READING TEXT =>
Christmas has always been an emotional time for me to reflect on the year. But since 2007, it holds special meaning as the anniversary of my life-saving stem cell transplant. At age 51, I was battling stage 4 lymphoma. My only hope was a transplant, which took place on December 19th – donated by a selfless 22-year-old stranger.
I spent that Christmas in an isolation unit, away from family and festivities, as my immune system was destroyed then rebuilt. The incredible medical staff became my holiday companions. Though facing their own holiday sacrifices, they worked round-the-clock so I had the best chance. Pictures of loved ones and my Crystal Palace shirt brought comfort.
I recall surreal holiday moments – the attractive head nurse donning a tiny Santa outfit at my cheeky request. The hospital distributed small gifts midnight Christmas Eve. On the big day, friends and family filed in for a unique celebration.
Against the odds, that season marked my rebirth. Now at 67, though with the immune system of a 22-year old, I’ve seen 16 more Christmases. I’ve welcomed three grandchildren and seen my sons grow. Spare time brings exciting new adventures unimaginable during illness.

RECORD SET =>
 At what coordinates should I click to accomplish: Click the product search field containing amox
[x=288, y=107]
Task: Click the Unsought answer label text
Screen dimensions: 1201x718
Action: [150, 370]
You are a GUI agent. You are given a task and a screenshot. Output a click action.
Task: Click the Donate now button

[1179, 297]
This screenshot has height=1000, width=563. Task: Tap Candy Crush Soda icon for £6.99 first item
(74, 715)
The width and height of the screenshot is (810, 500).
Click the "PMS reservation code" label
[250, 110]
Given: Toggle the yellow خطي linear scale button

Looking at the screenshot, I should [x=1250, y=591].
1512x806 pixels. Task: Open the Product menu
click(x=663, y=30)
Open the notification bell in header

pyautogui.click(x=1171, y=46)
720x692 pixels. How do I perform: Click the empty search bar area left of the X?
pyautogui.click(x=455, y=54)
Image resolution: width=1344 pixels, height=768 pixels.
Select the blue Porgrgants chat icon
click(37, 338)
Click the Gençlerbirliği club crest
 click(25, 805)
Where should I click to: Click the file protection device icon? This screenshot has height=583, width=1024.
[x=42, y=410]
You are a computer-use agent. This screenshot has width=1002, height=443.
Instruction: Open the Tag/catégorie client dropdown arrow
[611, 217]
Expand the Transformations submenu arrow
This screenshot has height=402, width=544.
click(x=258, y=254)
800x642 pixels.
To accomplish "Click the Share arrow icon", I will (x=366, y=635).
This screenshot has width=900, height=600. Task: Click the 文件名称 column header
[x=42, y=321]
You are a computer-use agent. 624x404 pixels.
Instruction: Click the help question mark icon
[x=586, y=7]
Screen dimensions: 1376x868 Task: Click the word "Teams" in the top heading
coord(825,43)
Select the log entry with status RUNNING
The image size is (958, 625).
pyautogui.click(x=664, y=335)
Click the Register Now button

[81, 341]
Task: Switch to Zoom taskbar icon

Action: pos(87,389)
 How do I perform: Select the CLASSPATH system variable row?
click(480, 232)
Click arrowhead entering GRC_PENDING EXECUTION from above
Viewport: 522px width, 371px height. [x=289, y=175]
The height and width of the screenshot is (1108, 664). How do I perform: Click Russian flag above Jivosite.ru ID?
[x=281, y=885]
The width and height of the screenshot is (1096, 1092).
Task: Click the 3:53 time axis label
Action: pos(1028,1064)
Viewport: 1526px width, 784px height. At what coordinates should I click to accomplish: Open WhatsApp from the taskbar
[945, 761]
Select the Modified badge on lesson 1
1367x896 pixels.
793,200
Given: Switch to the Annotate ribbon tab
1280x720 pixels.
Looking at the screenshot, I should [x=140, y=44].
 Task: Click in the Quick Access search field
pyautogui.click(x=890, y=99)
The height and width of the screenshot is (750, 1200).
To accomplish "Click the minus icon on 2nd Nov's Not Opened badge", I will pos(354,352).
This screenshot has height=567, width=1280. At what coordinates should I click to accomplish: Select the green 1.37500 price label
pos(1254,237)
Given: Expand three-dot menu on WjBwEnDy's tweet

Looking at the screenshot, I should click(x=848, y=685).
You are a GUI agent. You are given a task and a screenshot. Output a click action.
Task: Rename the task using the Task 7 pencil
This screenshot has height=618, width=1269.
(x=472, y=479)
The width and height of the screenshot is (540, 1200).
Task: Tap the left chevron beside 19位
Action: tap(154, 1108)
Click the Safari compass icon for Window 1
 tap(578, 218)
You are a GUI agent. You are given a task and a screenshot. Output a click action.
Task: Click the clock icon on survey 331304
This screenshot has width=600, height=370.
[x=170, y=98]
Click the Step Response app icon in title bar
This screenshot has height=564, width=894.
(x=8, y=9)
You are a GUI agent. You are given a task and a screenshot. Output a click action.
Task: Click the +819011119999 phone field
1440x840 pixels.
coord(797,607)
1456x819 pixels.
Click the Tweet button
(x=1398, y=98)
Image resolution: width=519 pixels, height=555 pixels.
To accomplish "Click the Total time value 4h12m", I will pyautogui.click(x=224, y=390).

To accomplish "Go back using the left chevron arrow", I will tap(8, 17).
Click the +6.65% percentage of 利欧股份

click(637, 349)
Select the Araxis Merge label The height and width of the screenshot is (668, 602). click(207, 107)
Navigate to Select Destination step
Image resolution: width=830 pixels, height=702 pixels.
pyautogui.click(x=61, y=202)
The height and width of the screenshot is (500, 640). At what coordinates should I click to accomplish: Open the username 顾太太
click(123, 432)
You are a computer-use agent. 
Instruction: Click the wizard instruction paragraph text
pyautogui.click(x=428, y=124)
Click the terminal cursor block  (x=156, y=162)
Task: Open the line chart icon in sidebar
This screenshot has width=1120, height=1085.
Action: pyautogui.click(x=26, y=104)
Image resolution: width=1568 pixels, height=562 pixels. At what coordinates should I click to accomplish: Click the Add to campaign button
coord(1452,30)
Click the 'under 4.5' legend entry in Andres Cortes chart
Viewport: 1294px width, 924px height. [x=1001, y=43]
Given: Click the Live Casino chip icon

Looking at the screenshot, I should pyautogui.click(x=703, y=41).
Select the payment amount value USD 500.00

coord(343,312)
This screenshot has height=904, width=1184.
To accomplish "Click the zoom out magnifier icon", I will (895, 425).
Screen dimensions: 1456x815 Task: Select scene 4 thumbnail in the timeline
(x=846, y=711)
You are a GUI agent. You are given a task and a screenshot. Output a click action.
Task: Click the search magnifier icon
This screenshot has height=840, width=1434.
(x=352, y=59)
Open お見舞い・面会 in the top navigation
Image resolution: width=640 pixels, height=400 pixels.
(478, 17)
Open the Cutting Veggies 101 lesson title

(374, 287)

WHAT TO WORK ON =>
Pick up the piece about the Christmas stem cell transplant after its last sentence and continue it. The entries were taken from a different source than the piece about the Christmas stem cell transplant.

RESULT =>
The festive season will never be the same. Each year I’m grateful for the gift I was given and mourn friends not so fortunate. But watching others celebrate, I remember we can’t control what life brings. My timeline was forever changed by that holiday season.
I now advocate for cancer causes in my survivor’s role, reaching more people than ever imagined. My charity, SimPal, assists people across the UK affected by ‘Digital Poverty.’ Cancer took much, but also empowered me to create a fulfilling new life.
I’m thankful for the donor, NHS, my doctors, family and friends – all who gave, and continue to give, support during my journey. I wish you all happiness and health this season and always.